[Collected data]

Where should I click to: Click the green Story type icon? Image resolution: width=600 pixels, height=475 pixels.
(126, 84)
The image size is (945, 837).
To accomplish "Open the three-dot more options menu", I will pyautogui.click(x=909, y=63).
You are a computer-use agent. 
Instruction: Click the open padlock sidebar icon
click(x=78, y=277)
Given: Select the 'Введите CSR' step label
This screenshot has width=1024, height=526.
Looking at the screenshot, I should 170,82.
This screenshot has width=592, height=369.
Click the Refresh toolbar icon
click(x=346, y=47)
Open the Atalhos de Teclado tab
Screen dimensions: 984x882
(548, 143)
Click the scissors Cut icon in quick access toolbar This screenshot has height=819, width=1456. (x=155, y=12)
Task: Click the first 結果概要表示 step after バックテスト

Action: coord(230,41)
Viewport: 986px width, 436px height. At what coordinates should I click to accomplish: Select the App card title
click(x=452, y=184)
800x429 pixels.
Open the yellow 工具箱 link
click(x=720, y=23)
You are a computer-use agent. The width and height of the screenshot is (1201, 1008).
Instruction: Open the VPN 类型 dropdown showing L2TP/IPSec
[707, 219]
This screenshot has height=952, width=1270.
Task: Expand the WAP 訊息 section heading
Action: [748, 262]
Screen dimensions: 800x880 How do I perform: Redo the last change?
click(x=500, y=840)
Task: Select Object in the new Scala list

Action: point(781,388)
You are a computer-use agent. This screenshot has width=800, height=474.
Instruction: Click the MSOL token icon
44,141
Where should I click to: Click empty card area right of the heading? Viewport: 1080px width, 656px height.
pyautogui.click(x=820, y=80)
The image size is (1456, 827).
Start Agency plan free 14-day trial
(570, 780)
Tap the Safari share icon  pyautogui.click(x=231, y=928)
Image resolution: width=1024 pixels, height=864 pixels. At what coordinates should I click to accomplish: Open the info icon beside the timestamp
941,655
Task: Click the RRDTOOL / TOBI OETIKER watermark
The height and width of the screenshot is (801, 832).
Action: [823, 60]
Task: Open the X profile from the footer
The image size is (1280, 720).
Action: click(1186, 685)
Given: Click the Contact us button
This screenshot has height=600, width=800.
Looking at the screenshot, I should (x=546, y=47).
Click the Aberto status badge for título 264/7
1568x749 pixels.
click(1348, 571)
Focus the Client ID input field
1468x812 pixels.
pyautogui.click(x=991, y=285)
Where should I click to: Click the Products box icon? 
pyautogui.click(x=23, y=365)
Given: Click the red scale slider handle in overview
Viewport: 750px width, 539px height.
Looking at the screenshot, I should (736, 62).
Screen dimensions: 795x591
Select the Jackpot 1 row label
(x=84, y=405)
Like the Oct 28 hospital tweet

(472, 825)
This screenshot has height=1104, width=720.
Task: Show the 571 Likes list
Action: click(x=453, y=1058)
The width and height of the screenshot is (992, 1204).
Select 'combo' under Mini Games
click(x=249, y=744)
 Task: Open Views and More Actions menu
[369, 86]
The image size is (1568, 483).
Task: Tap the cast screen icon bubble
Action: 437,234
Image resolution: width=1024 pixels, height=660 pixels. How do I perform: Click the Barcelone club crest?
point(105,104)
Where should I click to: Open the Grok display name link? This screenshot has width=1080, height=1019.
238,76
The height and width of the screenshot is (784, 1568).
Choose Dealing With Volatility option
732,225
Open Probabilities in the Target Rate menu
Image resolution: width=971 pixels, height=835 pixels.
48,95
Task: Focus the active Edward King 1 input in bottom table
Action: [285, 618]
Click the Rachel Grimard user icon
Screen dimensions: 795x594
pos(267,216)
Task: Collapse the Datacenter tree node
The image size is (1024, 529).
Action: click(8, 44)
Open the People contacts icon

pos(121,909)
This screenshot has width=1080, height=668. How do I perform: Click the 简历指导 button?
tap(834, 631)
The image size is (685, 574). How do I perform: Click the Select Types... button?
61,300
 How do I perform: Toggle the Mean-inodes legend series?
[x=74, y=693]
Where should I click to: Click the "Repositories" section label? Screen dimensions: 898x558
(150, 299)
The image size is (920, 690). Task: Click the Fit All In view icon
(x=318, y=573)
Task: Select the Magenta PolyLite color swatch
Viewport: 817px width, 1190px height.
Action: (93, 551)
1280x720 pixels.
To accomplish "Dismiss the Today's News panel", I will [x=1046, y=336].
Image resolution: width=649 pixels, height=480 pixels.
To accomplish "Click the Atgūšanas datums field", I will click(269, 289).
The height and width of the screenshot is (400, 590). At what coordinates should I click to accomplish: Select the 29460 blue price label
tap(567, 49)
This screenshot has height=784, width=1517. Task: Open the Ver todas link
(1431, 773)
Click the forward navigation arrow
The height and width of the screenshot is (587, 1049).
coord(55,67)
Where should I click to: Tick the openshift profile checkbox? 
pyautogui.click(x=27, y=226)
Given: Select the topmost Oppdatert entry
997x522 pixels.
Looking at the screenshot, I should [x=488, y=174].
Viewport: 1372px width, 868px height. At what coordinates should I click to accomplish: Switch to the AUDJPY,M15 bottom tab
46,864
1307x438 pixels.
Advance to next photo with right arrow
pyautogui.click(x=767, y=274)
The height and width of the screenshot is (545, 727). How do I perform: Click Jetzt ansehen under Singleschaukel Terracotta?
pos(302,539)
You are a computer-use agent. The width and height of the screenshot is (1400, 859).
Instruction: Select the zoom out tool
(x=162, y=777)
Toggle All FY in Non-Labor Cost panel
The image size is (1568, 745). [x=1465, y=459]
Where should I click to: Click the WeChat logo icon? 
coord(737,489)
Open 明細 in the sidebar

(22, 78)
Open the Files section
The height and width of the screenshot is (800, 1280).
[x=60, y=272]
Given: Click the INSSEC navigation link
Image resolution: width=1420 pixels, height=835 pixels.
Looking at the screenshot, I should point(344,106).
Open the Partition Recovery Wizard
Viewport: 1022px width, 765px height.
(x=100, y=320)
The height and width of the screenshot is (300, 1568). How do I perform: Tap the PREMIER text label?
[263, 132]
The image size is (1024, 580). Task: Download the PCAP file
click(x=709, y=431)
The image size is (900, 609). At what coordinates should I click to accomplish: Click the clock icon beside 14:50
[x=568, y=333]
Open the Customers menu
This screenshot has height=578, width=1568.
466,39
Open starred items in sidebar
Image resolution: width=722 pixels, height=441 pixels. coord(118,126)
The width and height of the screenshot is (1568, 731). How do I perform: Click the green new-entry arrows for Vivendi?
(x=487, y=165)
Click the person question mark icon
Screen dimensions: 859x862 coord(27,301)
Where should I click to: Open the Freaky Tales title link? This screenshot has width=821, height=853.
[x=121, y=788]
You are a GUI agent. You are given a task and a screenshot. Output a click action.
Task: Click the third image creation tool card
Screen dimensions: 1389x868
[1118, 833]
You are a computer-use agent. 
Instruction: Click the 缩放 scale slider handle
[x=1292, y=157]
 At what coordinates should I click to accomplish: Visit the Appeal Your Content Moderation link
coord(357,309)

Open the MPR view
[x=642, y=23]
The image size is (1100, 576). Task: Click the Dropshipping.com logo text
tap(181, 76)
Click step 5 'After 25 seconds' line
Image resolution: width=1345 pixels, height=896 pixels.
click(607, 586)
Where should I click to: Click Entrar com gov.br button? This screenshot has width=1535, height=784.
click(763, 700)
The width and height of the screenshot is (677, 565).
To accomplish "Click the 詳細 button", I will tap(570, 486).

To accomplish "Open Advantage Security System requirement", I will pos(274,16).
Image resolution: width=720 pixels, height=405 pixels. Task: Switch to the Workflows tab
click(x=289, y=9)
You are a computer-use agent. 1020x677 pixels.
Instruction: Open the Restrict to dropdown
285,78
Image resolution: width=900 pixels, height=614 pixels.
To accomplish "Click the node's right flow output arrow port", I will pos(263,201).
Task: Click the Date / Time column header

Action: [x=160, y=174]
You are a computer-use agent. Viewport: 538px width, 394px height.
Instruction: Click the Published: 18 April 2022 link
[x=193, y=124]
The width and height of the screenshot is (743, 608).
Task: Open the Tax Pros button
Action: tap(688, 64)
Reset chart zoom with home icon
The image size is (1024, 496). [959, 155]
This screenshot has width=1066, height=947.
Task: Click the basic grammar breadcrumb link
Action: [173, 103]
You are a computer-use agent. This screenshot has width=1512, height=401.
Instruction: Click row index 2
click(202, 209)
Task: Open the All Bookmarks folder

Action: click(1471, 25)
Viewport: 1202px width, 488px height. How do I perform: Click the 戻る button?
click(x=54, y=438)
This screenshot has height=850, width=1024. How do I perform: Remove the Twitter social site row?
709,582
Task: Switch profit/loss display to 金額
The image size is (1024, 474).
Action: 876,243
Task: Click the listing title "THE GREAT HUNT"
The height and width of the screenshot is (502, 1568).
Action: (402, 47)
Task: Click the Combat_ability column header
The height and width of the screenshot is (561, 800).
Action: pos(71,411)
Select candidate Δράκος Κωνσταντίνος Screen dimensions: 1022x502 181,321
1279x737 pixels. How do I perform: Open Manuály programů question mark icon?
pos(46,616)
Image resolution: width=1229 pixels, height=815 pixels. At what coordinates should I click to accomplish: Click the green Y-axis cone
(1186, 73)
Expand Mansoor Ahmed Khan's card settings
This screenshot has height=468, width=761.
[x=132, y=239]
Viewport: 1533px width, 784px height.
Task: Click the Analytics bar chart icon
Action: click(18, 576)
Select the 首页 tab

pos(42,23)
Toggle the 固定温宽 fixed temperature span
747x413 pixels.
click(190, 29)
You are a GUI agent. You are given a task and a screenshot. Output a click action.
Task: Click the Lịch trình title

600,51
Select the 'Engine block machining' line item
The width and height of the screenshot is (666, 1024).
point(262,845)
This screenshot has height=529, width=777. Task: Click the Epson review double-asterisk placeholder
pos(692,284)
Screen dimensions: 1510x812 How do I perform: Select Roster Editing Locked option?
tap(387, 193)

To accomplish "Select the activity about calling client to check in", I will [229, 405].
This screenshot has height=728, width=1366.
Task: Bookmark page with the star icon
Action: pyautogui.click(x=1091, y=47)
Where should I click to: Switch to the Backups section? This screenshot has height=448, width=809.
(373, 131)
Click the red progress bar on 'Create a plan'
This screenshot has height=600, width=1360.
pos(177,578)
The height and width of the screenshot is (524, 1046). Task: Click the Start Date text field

Work request: Of the lines above, output exactly those from the line bearing "Instruction: Click the MSOL token icon" through the line bearing "Tap the Safari", inclusive.

Answer section:
Instruction: Click the MSOL token icon
44,141
Where should I click to: Click empty card area right of the heading? Viewport: 1080px width, 656px height.
pyautogui.click(x=820, y=80)
The image size is (1456, 827).
Start Agency plan free 14-day trial
(570, 780)
Tap the Safari share icon  pyautogui.click(x=231, y=928)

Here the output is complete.